<<<<
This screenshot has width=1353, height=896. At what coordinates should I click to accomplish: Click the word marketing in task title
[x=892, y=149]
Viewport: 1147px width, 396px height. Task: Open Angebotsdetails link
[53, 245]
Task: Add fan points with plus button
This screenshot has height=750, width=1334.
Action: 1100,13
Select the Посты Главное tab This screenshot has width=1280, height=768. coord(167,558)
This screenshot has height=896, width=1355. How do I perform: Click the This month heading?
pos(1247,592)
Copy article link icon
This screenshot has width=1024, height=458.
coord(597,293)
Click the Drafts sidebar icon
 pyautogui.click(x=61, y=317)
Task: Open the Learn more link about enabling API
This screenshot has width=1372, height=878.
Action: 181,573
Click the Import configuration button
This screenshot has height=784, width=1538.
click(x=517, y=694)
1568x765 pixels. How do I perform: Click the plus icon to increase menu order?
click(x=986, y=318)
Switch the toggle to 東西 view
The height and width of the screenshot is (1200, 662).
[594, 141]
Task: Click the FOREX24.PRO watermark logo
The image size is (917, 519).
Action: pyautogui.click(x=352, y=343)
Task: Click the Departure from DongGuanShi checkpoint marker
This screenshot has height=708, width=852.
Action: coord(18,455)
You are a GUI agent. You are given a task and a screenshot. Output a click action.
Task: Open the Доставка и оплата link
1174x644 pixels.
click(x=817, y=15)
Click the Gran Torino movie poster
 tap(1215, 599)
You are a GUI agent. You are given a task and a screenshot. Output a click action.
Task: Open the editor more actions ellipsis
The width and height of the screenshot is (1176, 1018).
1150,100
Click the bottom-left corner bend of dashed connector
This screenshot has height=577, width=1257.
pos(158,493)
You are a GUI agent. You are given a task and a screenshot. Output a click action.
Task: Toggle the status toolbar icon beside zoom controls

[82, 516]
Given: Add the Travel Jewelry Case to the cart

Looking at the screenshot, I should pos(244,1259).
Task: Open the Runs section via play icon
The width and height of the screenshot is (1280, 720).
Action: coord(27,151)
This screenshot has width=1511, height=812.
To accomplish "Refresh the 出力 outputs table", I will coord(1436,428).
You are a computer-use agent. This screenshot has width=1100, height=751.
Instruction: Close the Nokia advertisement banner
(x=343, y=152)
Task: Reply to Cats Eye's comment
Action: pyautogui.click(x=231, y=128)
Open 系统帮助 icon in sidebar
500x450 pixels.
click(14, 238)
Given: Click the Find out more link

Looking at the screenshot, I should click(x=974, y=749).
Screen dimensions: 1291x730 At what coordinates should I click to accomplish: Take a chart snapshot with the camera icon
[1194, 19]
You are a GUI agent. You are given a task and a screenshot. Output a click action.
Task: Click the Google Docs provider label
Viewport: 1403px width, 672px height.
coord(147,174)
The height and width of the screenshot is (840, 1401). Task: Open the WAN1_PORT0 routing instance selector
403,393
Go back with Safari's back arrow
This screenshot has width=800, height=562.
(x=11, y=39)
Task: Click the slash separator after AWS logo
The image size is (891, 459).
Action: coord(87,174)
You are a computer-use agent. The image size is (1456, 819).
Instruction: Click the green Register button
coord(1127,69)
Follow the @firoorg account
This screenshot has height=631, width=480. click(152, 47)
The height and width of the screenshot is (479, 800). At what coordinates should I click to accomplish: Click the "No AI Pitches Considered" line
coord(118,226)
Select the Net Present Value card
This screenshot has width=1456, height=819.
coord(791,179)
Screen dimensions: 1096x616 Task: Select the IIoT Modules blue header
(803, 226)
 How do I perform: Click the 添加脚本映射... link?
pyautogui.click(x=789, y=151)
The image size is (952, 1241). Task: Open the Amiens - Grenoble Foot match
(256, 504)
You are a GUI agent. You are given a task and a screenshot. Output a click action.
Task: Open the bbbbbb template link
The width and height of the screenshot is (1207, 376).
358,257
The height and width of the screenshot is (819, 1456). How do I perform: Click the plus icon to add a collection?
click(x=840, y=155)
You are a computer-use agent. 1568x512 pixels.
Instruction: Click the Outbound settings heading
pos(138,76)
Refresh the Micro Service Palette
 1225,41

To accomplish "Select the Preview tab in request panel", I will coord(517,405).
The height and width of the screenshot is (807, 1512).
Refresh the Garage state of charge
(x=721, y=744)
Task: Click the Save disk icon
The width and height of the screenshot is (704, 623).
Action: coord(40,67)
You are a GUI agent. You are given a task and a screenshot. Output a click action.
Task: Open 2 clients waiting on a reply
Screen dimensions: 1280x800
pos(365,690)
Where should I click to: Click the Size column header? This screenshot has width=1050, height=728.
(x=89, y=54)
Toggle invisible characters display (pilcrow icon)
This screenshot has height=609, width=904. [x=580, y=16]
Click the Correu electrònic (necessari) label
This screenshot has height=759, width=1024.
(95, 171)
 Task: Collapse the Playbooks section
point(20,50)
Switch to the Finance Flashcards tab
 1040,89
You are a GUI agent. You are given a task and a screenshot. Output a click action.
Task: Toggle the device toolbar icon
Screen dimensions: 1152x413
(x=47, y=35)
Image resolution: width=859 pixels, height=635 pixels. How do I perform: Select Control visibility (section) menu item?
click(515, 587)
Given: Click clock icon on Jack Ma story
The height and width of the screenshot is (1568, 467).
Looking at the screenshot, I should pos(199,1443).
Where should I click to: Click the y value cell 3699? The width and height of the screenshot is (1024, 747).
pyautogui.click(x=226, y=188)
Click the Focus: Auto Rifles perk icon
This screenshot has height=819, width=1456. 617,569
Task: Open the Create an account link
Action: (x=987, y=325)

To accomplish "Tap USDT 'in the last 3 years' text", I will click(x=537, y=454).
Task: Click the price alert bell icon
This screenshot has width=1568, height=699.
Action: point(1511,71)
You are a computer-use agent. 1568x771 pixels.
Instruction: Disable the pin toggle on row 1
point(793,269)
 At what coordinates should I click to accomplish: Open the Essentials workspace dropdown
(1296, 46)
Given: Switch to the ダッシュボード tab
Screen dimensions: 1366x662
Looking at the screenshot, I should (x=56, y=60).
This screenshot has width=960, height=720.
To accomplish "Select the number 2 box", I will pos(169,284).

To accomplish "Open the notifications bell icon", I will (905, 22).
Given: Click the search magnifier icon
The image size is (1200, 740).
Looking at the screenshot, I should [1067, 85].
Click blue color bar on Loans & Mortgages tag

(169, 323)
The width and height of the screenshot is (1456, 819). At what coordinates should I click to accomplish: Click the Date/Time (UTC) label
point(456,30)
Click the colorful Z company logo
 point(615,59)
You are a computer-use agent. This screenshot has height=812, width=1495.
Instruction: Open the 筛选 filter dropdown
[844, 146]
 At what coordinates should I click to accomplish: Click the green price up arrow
>>>>
* _EXERCISE AIM_
Rewrite all of the lines above as a numbered list, leaving out the blank ones.

* _ANSWER TO THIS EXERCISE_
1. This screenshot has width=1353, height=896. At what coordinates should I click to accomplish: Click the word marketing in task title
2. [x=892, y=149]
3. Viewport: 1147px width, 396px height. Task: Open Angebotsdetails link
4. [53, 245]
5. Task: Add fan points with plus button
6. This screenshot has height=750, width=1334.
7. Action: 1100,13
8. Select the Посты Главное tab This screenshot has width=1280, height=768. coord(167,558)
9. This screenshot has height=896, width=1355. How do I perform: Click the This month heading?
10. pos(1247,592)
11. Copy article link icon
12. This screenshot has width=1024, height=458.
13. coord(597,293)
14. Click the Drafts sidebar icon
15.  pyautogui.click(x=61, y=317)
16. Task: Open the Learn more link about enabling API
17. This screenshot has width=1372, height=878.
18. Action: 181,573
19. Click the Import configuration button
20. This screenshot has height=784, width=1538.
21. click(x=517, y=694)
22. 1568x765 pixels. How do I perform: Click the plus icon to increase menu order?
23. click(x=986, y=318)
24. Switch the toggle to 東西 view
25. The height and width of the screenshot is (1200, 662).
26. [594, 141]
27. Task: Click the FOREX24.PRO watermark logo
28. The image size is (917, 519).
29. Action: pyautogui.click(x=352, y=343)
30. Task: Click the Departure from DongGuanShi checkpoint marker
31. This screenshot has height=708, width=852.
32. Action: coord(18,455)
33. You are a GUI agent. You are given a task and a screenshot. Output a click action.
34. Task: Open the Доставка и оплата link
35. 1174x644 pixels.
36. click(x=817, y=15)
37. Click the Gran Torino movie poster
38.  tap(1215, 599)
39. You are a GUI agent. You are given a task and a screenshot. Output a click action.
40. Task: Open the editor more actions ellipsis
41. The width and height of the screenshot is (1176, 1018).
42. 1150,100
43. Click the bottom-left corner bend of dashed connector
44. This screenshot has height=577, width=1257.
45. pos(158,493)
46. You are a GUI agent. You are given a task and a screenshot. Output a click action.
47. Task: Toggle the status toolbar icon beside zoom controls
48. [82, 516]
49. Given: Add the Travel Jewelry Case to the cart
50. Looking at the screenshot, I should pos(244,1259).
51. Task: Open the Runs section via play icon
52. The width and height of the screenshot is (1280, 720).
53. Action: coord(27,151)
54. This screenshot has width=1511, height=812.
55. To accomplish "Refresh the 出力 outputs table", I will coord(1436,428).
56. You are a computer-use agent. This screenshot has width=1100, height=751.
57. Instruction: Close the Nokia advertisement banner
58. (x=343, y=152)
59. Task: Reply to Cats Eye's comment
60. Action: pyautogui.click(x=231, y=128)
61. Open 系统帮助 icon in sidebar
62. 500x450 pixels.
63. click(14, 238)
64. Given: Click the Find out more link
65. Looking at the screenshot, I should click(x=974, y=749).
66. Screen dimensions: 1291x730 At what coordinates should I click to accomplish: Take a chart snapshot with the camera icon
67. [1194, 19]
68. You are a GUI agent. You are given a task and a screenshot. Output a click action.
69. Task: Click the Google Docs provider label
70. Viewport: 1403px width, 672px height.
71. coord(147,174)
72. The height and width of the screenshot is (840, 1401). Task: Open the WAN1_PORT0 routing instance selector
73. 403,393
74. Go back with Safari's back arrow
75. This screenshot has width=800, height=562.
76. (x=11, y=39)
77. Task: Click the slash separator after AWS logo
78. The image size is (891, 459).
79. Action: coord(87,174)
80. You are a computer-use agent. The image size is (1456, 819).
81. Instruction: Click the green Register button
82. coord(1127,69)
83. Follow the @firoorg account
84. This screenshot has height=631, width=480. click(152, 47)
85. The height and width of the screenshot is (479, 800). At what coordinates should I click to accomplish: Click the "No AI Pitches Considered" line
86. coord(118,226)
87. Select the Net Present Value card
88. This screenshot has width=1456, height=819.
89. coord(791,179)
90. Screen dimensions: 1096x616 Task: Select the IIoT Modules blue header
91. (803, 226)
92.  How do I perform: Click the 添加脚本映射... link?
93. pyautogui.click(x=789, y=151)
94. The image size is (952, 1241). Task: Open the Amiens - Grenoble Foot match
95. (256, 504)
96. You are a GUI agent. You are given a task and a screenshot. Output a click action.
97. Task: Open the bbbbbb template link
98. The width and height of the screenshot is (1207, 376).
99. 358,257
100. The height and width of the screenshot is (819, 1456). How do I perform: Click the plus icon to add a collection?
101. click(x=840, y=155)
102. You are a computer-use agent. 1568x512 pixels.
103. Instruction: Click the Outbound settings heading
104. pos(138,76)
105. Refresh the Micro Service Palette
106.  1225,41
107. To accomplish "Select the Preview tab in request panel", I will coord(517,405).
108. The height and width of the screenshot is (807, 1512).
109. Refresh the Garage state of charge
110. (x=721, y=744)
111. Task: Click the Save disk icon
112. The width and height of the screenshot is (704, 623).
113. Action: coord(40,67)
114. You are a GUI agent. You are given a task and a screenshot. Output a click action.
115. Task: Open 2 clients waiting on a reply
116. Screen dimensions: 1280x800
117. pos(365,690)
118. Where should I click to: Click the Size column header? This screenshot has width=1050, height=728.
119. (x=89, y=54)
120. Toggle invisible characters display (pilcrow icon)
121. This screenshot has height=609, width=904. [x=580, y=16]
122. Click the Correu electrònic (necessari) label
123. This screenshot has height=759, width=1024.
124. (95, 171)
125.  Task: Collapse the Playbooks section
126. point(20,50)
127. Switch to the Finance Flashcards tab
128.  1040,89
129. You are a GUI agent. You are given a task and a screenshot. Output a click action.
130. Task: Toggle the device toolbar icon
131. Screen dimensions: 1152x413
132. (x=47, y=35)
133. Image resolution: width=859 pixels, height=635 pixels. How do I perform: Select Control visibility (section) menu item?
134. click(515, 587)
135. Given: Click clock icon on Jack Ma story
136. The height and width of the screenshot is (1568, 467).
137. Looking at the screenshot, I should pos(199,1443).
138. Where should I click to: Click the y value cell 3699? The width and height of the screenshot is (1024, 747).
139. pyautogui.click(x=226, y=188)
140. Click the Focus: Auto Rifles perk icon
141. This screenshot has height=819, width=1456. 617,569
142. Task: Open the Create an account link
143. Action: (x=987, y=325)
144. To accomplish "Tap USDT 'in the last 3 years' text", I will click(x=537, y=454).
145. Task: Click the price alert bell icon
146. This screenshot has width=1568, height=699.
147. Action: point(1511,71)
148. You are a computer-use agent. 1568x771 pixels.
149. Instruction: Disable the pin toggle on row 1
150. point(793,269)
151.  At what coordinates should I click to accomplish: Open the Essentials workspace dropdown
152. (1296, 46)
153. Given: Switch to the ダッシュボード tab
154. Screen dimensions: 1366x662
155. Looking at the screenshot, I should (x=56, y=60).
156. This screenshot has width=960, height=720.
157. To accomplish "Select the number 2 box", I will pos(169,284).
158. To accomplish "Open the notifications bell icon", I will (905, 22).
159. Given: Click the search magnifier icon
160. The image size is (1200, 740).
161. Looking at the screenshot, I should [1067, 85].
162. Click blue color bar on Loans & Mortgages tag
163. (169, 323)
164. The width and height of the screenshot is (1456, 819). At what coordinates should I click to accomplish: Click the Date/Time (UTC) label
165. point(456,30)
166. Click the colorful Z company logo
167.  point(615,59)
168. You are a computer-use agent. This screenshot has height=812, width=1495.
169. Instruction: Open the 筛选 filter dropdown
170. [844, 146]
171.  At what coordinates should I click to accomplish: Click the green price up arrow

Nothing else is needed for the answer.